▸ **TASK OBJECTIVE**
Only the lines from the line containing "You are a GUI" through the final line of the entries should be printed, exactly as given, with the pictures left out.

Start of DATA TO PROCESS

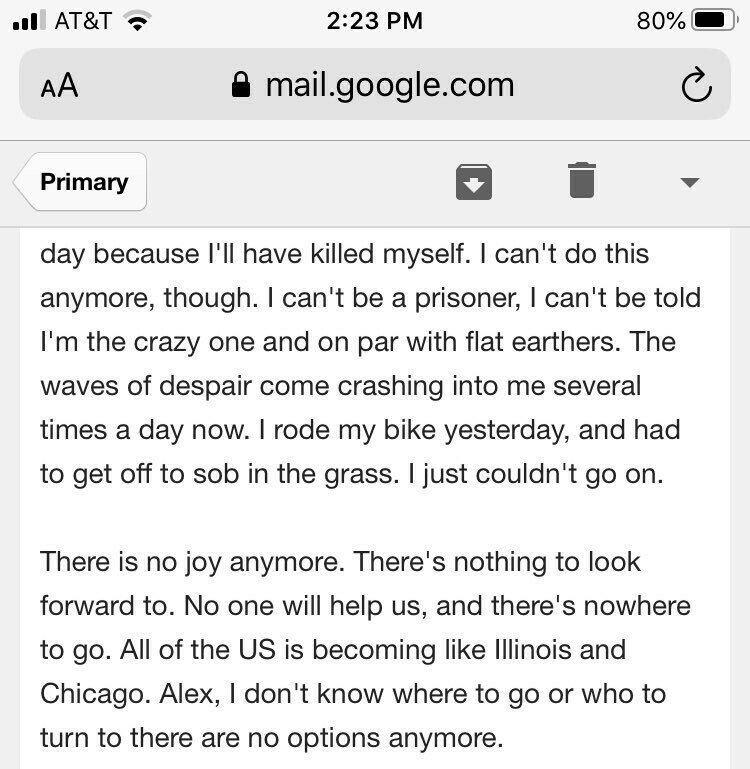Tap the 80% battery percentage text
Screen dimensions: 750x769
coord(661,21)
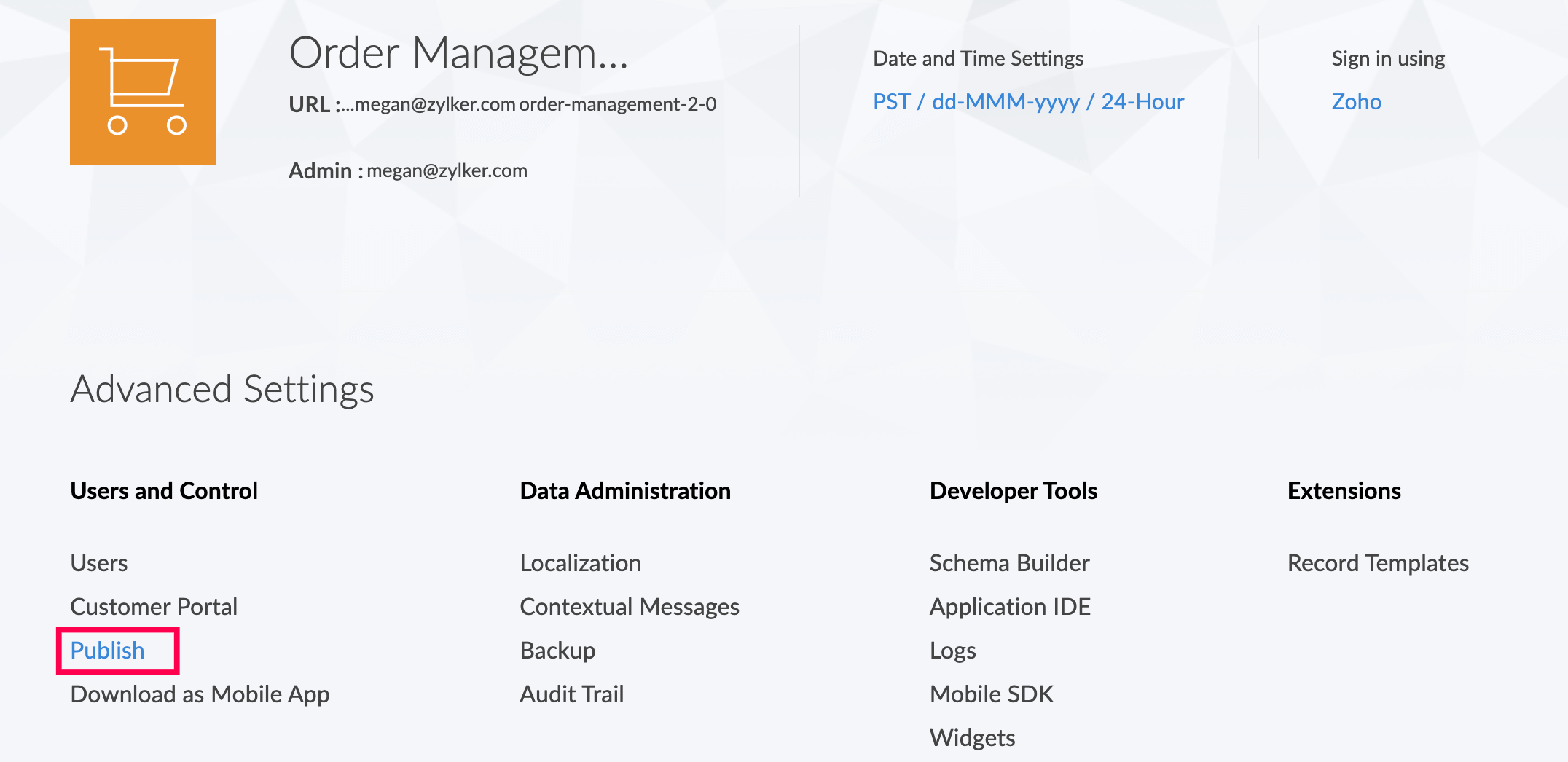1568x762 pixels.
Task: Open the Application IDE
Action: coord(1010,607)
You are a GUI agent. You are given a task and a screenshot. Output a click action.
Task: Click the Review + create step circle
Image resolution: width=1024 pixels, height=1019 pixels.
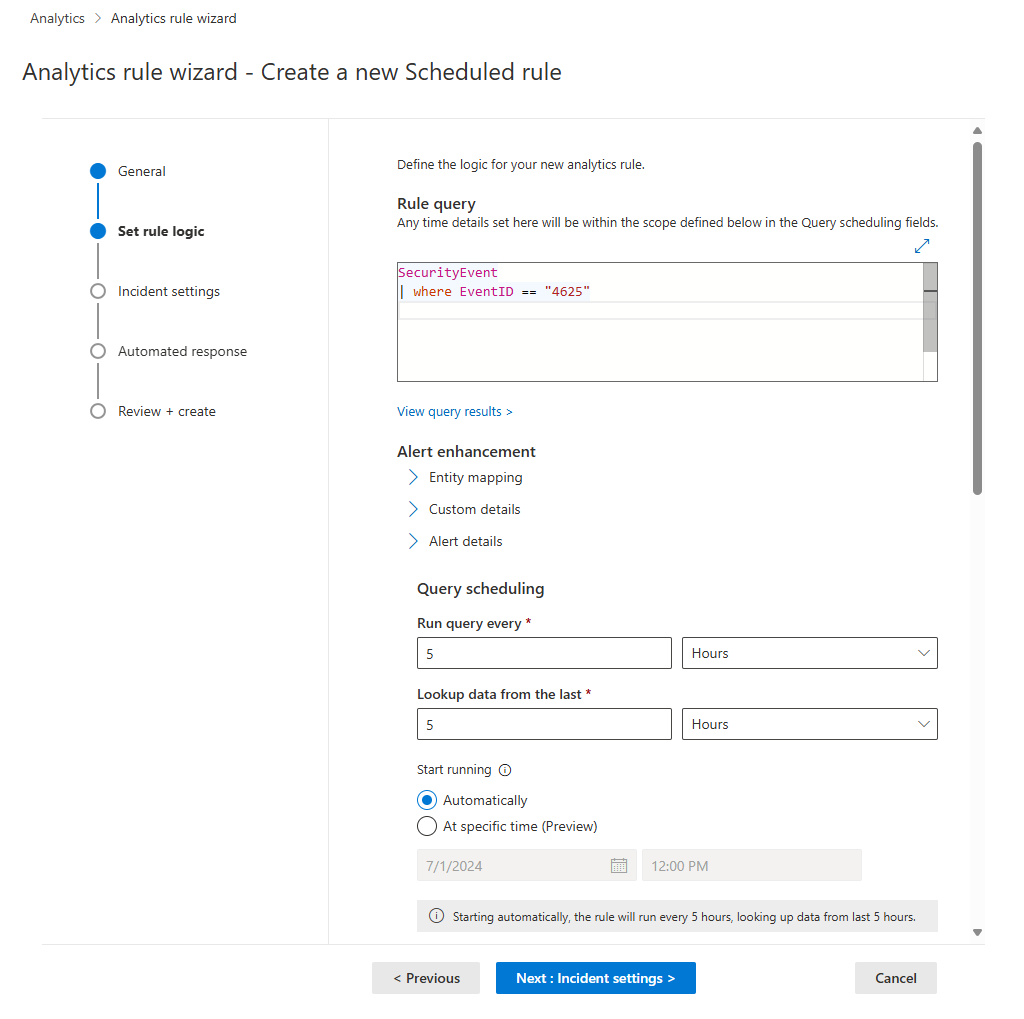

End of DATA TO PROCESS

▸ **YOUR RESPONSE**
You are a GUI agent. You are given a task and a screenshot. Output a click action.
Task: Click the Review + create step circle
Image resolution: width=1024 pixels, height=1019 pixels.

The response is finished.